• WHAT TO DO:
Write the next part of the passage about foreign coaches hired in Ghanaian football, starting after its final sentence.

• PASSAGE TO READ:
· · ·
Over the last few decades the two major clubs, Asante Kotoko and Accra Hearts of Oak, have been the worst culprits on the local scene when it comes to engaging the services of foreign coaches.
The likes of Ernst Middendorp (1999-02), Ian Porterfield (2002), Ralf Zumdick (2002), Hans Kodric (2004), Hans Dieter Schmidt (2004-05), Tel At Uzum (2006), Maurice Cooreman (2008-09), Bogdan Korak (2011), Zdravko Logarusic (2017), Steve Polack (2017) and Kjetil Zachariasen (2019) have all been on the Kotoko technical bench over a period of time.
In the case of Accra Hearts of Oak, Petr Gavrila (1991-05), Ernst Middendorp (2004), Eyal Lachman (2008), Kosta Papic (2008-09), Nebojsa Vucicevic (2011-12), Kenichi Yatsuhashi (2015-26) Sergio Traguil, (2016) Frank Nuttal (2017-18) and Kosta Papic (2021) are the names that have coached the club.
The Black Stars are also a big beneficiaries of expatriate coaches from across the world. In the past the have engaged the services of coaches such as George Ainsley (1958-59), Andreas Sjolberg (1959-62), Jazsef Ember (1963), Carlos Alberto Parreira (1967), Karl Heinz Marotzke (1968-70), Nocolae Nicuor Dumitru (1973-74), Karl Weigang (1974-75), Ozwald. Sampaio (1977-78), Rudi Gutendorf (1986-87 and Burkhard Ziese (1990-92).
The rest are Jurgen Larsen (1993-94), Petre Gavrilla (1993), Ismael Kurtz (1996), Rinus Israel (1997-98), Guiseppe Dossena (1999-2000), Milan Zivadinovic (2002), Ralf Zumdick (2003), Mariano Barreto (2004), Ratomir Dujkovic (2005-06), Claude Le Roy (2006-08), Milovan Rajevac (2008-10), Goran Stevanovic (2011-12) and Avram Grant (2014-2017).
None of the above listed foreign coaches can boost of winning any major continental trophy for their respective clubs or for the national team, but the Ghana FA and club owners keep employing them for reasons best known to them.
Currently, the local league is still populated with some expatriate coaches with Dreams FC being coached by Vladislav Viric from Serbia, Patrick Liewig is the coach of WAFA, and Coach Milovan Cirkovic was until a few weeks ago head coach of Ashgold.
· · ·
• INFORMATION GIVEN:

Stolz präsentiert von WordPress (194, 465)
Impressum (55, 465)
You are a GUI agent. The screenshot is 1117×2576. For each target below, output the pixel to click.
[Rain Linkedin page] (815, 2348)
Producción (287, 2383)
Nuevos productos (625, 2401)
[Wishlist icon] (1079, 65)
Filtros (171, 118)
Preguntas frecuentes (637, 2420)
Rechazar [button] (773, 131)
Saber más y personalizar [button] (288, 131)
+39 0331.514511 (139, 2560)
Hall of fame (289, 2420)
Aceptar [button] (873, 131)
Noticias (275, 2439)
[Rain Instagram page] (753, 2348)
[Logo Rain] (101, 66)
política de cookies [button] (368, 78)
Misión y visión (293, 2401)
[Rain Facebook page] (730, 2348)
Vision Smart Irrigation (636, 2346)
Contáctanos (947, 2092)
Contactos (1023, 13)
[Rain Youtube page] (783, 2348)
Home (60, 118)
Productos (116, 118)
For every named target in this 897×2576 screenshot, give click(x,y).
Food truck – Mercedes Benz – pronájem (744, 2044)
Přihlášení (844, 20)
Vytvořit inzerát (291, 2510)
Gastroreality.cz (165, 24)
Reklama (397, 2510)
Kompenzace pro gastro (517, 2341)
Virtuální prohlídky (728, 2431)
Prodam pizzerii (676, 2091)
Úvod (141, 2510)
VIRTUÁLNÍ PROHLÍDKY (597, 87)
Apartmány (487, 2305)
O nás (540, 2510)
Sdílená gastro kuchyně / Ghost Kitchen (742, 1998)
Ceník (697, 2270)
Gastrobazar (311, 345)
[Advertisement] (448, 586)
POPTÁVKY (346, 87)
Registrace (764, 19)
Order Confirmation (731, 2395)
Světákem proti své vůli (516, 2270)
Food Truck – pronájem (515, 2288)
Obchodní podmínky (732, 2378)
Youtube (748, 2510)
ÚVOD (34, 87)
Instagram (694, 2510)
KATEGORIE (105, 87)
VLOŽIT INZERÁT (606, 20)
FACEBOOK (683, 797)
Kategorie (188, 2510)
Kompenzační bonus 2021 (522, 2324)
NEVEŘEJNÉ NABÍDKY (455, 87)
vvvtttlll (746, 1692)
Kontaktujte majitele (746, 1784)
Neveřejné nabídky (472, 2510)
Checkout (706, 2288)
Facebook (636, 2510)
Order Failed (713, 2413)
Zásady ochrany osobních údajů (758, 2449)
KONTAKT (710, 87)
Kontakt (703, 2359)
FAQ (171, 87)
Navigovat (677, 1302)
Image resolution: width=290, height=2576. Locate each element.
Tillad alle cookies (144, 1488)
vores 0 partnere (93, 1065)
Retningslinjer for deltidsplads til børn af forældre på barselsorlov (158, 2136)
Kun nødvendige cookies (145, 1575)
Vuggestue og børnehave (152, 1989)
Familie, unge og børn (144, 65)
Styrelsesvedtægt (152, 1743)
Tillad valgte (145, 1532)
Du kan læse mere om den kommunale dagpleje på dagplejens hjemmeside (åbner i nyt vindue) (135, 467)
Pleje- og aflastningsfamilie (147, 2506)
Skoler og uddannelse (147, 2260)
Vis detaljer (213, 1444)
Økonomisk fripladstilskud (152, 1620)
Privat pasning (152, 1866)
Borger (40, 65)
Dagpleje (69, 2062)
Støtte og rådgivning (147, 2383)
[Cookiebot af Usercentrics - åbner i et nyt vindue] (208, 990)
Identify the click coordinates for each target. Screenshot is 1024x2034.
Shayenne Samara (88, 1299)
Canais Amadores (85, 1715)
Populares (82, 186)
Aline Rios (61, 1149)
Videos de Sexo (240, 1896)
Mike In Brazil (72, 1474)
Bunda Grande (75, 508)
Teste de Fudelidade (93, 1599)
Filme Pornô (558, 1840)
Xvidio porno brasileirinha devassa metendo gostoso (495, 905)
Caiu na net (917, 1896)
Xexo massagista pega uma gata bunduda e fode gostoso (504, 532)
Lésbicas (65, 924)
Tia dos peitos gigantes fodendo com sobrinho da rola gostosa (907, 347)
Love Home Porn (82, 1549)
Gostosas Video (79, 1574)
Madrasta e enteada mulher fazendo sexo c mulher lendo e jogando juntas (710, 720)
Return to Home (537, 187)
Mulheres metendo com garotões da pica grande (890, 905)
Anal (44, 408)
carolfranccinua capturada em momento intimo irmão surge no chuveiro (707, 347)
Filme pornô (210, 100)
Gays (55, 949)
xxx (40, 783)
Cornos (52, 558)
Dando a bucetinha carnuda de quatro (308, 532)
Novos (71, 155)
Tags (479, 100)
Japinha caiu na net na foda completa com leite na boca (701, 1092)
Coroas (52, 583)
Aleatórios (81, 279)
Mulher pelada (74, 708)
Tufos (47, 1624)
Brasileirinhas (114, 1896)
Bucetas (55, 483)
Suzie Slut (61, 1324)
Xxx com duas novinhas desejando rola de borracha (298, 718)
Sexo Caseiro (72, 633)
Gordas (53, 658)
· · ·
• YOUR RESPONSE:
Apart from Dreams FC that have seen some transformation following the introduction of the foreign coach, the two other teams have rather seen their fortunes in the league plummeted and are languishing on the 10th and 11th positions respectively.
This is a clear demonstration of how the foreign coaches add very little to the clubs except to be paid huge sums of money only to be booted out later when the club is not getting the results.
Elsewhere in Europe the new generation of coaches such as Steven Gerald, Frank Lampard, Patrick Vieira, Henry Thierry, Ole Gunnar Solskjaer, Mikel Arteta, among others, begun learning for their coaching badges while still actively playing football and just after their career they entered active coaching.
That is what our players must start doing now because it is obvious if they have the required coaching certificates and quality, the club managers would not overlook them for foreign ones.
This is why it’s now refreshing to see some retired Ghanaian stars such as Michael Essien starting early with his coaching badges and joining the Nordsjaelland's backroom staff in Denmark to understudy them so that he can come out as a full baked coach.
He could easily take up any club in the local league once he completes the course because it is obvious the local league can do without foreign coaches. Club owners can also fund the organisation of refresher courses for local coaches to meet the standards that they require in the league.